There are streets in St. Paul lined with mature ash trees that are absolutely gorgeous, really majestic. But of course they were planted decades ago.

P.

Date: 2020-04-21 11:34 pm (UTC)
dreamshark: (Default)
From: [personal profile] dreamshark
Actually our ash tree had quite an impressive diameter, and it did look better after I had it trimmed (so it wouldn't drop a branch on my garage). But it was still an asymmetrical and awkward looking tree and I really never liked it. And now that we can see the inside of the stump it left, I'm not so sure it WAS healthy. The outer 3 inches of the trunk looks healthy, but the entire circle inside that is rotted out.

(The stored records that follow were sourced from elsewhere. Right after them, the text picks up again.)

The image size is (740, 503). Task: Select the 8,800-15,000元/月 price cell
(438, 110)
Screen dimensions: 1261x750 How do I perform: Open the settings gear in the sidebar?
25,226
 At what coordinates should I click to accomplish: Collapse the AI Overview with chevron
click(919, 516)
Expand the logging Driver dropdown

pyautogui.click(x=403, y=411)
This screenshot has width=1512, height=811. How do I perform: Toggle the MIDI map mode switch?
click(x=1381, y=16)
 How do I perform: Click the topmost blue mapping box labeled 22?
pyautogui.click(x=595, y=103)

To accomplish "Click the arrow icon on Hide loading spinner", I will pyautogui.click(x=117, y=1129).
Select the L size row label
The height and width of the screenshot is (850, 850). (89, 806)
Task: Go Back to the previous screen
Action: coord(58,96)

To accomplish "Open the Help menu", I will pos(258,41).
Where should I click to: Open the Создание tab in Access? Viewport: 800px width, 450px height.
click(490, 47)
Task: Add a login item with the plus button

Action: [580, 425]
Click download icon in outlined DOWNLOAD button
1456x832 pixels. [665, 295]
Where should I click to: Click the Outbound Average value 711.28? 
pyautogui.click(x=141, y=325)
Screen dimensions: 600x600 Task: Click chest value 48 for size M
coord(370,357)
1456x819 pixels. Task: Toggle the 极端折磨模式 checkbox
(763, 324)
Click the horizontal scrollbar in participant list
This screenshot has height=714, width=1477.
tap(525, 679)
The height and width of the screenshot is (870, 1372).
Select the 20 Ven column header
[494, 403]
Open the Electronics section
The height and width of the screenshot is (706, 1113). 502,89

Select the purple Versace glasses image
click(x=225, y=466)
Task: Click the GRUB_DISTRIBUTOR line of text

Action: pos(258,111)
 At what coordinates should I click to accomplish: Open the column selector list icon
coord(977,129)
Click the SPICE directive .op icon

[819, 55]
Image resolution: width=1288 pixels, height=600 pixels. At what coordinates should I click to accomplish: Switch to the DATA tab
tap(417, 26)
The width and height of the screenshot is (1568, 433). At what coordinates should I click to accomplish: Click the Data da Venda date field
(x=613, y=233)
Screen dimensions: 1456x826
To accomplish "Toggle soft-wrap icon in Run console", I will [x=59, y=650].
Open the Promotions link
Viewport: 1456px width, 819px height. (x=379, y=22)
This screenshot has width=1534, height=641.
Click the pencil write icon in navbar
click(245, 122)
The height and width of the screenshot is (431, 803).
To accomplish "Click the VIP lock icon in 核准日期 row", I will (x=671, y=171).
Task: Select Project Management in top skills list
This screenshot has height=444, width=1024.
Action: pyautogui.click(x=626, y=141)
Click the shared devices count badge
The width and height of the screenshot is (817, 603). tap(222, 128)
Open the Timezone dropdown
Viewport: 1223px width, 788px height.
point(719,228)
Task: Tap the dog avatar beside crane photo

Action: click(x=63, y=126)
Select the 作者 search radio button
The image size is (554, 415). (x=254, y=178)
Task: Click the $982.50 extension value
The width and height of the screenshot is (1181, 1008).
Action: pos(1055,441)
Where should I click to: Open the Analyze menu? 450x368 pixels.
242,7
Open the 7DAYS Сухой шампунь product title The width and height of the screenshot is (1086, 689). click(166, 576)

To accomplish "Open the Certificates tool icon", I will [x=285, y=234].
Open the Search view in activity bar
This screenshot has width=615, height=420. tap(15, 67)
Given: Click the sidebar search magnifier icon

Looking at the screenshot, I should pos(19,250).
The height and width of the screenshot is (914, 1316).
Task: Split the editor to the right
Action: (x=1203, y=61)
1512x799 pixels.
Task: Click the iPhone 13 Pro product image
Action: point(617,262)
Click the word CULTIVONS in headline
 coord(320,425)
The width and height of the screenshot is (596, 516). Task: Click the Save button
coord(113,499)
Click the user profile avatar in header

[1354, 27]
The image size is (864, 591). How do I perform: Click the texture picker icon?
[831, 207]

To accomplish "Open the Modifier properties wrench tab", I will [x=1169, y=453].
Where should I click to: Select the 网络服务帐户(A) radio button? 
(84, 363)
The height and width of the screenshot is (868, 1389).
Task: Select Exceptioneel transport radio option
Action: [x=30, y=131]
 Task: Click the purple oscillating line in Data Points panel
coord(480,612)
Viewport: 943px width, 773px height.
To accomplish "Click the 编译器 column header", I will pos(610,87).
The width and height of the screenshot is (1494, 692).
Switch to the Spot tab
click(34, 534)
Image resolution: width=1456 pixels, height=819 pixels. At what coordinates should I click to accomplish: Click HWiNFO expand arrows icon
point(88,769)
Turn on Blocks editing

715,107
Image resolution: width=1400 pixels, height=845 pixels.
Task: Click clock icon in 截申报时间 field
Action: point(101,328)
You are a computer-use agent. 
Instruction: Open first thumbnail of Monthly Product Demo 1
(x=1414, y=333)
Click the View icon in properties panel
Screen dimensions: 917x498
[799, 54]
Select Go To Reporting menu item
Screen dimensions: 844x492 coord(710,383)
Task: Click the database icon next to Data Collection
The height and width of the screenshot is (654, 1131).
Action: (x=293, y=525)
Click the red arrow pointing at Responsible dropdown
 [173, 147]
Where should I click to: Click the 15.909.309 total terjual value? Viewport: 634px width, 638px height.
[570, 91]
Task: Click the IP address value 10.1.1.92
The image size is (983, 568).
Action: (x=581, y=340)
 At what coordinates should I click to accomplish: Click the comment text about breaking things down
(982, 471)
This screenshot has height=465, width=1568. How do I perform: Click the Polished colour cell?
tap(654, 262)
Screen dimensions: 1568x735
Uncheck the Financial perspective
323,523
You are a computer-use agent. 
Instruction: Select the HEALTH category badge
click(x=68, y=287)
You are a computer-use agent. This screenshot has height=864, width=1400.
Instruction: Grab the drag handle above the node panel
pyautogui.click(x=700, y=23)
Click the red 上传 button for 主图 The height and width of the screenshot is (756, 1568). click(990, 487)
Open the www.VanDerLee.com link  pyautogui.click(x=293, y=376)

Date: 2020-04-21 06:48 pm (UTC)
cynthia1960: cartoon of me with gray hair wearing glasses (Default)
From: [personal profile] cynthia1960
Very slow Tuesday. We are shifting to being severe night owls, and unless Emma has an early meeting, the cats who sleep on the bed (two out of four) keep generating sleep rays. If I didn't need to go to the bathroom, I bet I'd sill be asleep.

Date: 2020-04-21 09:13 pm (UTC)
cynthia1960: cartoon of me with gray hair wearing glasses (Default)
From: [personal profile] cynthia1960
Since we have always been more creatures of the night, I'm not overly worried. Emma sometimes beats herself up when she sleeps in late, but if her work is getting done, and she gets to her meetings, what the hell. Her new manager is in Perth, Australia, and everyone is remote.